Figure 4. Regression analysis of chromosomal-based variables

Regression analysis of chromosomal variables

The presence of linear correlations among chromosomal values, gave us a further hint on the probable relations between gene expression and the annotated TF binding sites. For this purpose, we performed linear regression analyses on the calculated values. Looking for linear patterns within our data we found that chromosomes 16 and 17 manifested a descending order of chromosomal values. In chromosome 16, we found that the chromosomal mean expression decreased, moving from the “All Samples” group to the Metastatic group. Likewise, in chromosome 17, the ratio of “TF/Genes” descended as moved from “All Samples” group to Metastatic group. This finding indicated a key role of these chromosomes with respect to tumor properties. A very interesting behavior was observed in chromosome 17. While the regression in chromosome 16 between mean chromosomal expression levels and the “TF/genes” ratio did not manifest significant correlations, in chromosome 17, regression of the four groups revealed that metastatic samples were separated from the rest three groups. When Groups A, B and C were analyzed together, a significant linear relation emerged with a descending order from Group C (more aggressive tumor type) to Group A (less aggressive tumor type). A similar behavior was presented in chromosome X, where the regression between chromosomal mean expression values and the “TF/Genes” ratio did not manifest a significant pattern, while regression of the three groups (excluding the metastatic group) manifested a linear correlation (Figure 3). Regression analysis also showed that several variables manifested linear behavior in each chromosome. Most of the chromosomes manifested linear behavior with respect to “TFs” and “TF/Genes” variables. Additional linear behavior was manifested in chromosome 2 with respect to “TFs” and “Genes”, in chromosome 11 with respect to “TFs” and “Genes”, with respect to “TF/Genes” and “Genes”, in chromosome 15 with respect to “TFs” and “Genes”, in chromosome 18 with respect to “TFs” and “Genes” and chromosome X with respect to “TFs” and “Genes” and with respect to “TF/Genes” and “Genes” (Figure 4).

_____

- Task description:
Proceed with the passage on regression analysis of chromosomal variables, starting after its last sentence. The listing after this point is separate material with no link to the passage on regression analysis of chromosomal variables.

_____

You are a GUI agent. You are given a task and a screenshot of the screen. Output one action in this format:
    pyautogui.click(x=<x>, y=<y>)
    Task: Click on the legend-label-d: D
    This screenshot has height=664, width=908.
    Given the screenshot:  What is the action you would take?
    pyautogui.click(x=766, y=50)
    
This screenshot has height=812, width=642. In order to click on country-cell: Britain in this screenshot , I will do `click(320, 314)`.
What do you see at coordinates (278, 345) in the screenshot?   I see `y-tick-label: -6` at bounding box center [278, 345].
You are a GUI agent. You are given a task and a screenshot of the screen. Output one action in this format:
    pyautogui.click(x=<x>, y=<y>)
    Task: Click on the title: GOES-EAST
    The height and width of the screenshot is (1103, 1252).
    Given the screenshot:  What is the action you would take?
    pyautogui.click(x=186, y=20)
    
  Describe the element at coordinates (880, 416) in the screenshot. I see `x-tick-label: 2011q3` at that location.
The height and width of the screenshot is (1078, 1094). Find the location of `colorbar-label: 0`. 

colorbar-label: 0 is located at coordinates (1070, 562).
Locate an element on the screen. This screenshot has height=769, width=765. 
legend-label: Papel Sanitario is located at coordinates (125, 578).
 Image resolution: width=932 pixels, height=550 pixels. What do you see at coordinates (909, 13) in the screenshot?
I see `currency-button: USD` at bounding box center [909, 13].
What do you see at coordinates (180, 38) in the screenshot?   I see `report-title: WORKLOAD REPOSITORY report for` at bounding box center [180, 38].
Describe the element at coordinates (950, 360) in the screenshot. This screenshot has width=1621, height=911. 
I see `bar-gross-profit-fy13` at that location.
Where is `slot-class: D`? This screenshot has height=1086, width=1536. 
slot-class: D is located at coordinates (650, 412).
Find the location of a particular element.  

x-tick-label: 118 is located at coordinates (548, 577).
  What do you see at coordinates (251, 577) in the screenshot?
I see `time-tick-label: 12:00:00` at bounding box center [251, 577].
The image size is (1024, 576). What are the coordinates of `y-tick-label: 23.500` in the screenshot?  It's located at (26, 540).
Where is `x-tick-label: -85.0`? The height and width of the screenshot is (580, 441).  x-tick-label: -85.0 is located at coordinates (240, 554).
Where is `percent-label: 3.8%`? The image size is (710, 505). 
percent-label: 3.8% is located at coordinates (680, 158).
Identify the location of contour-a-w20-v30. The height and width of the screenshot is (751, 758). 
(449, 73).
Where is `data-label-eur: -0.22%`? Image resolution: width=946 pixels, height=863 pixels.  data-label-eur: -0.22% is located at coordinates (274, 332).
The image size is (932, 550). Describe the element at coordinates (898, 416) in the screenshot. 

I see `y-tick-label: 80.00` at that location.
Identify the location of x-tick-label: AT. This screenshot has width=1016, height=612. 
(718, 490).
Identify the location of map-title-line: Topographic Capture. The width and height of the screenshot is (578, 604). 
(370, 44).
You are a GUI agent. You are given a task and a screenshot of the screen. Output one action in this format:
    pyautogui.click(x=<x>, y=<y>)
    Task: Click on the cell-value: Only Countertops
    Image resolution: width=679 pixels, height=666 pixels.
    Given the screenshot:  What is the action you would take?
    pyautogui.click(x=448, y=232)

_____

- Result of the task:
Discussion

In the present study, we detected the common TFBMs mapped on the promoter regions of the co-deregulated genes among different BC subtypes and investigated the presence of linear correlations between gene expression and the annotated TF binding sites.

Unique transcription factor binding motifs identified in each group

Peroxisome proliferator-activated receptor-γ (PPAR-γ) was among the uniquely annotated TFs based on the binding sites identified in tumors of Group A (T1, grade II). PPARγ is a nuclear hormone receptor and a ligand-activated TF important for urothelial differentiation. Its expression has been associated with the differentiation of the presumptive urothelium of the mouse urogenital sinus and the mature urothelium of mice, rabbits and humans [17]. PPARγ agonists, such as troglitazone (TZ), in combination with EGFR inhibition have been reported to activate the urothelial differentiation of cells in vitro [17] and are being used in the clinical setting as potential therapies [18].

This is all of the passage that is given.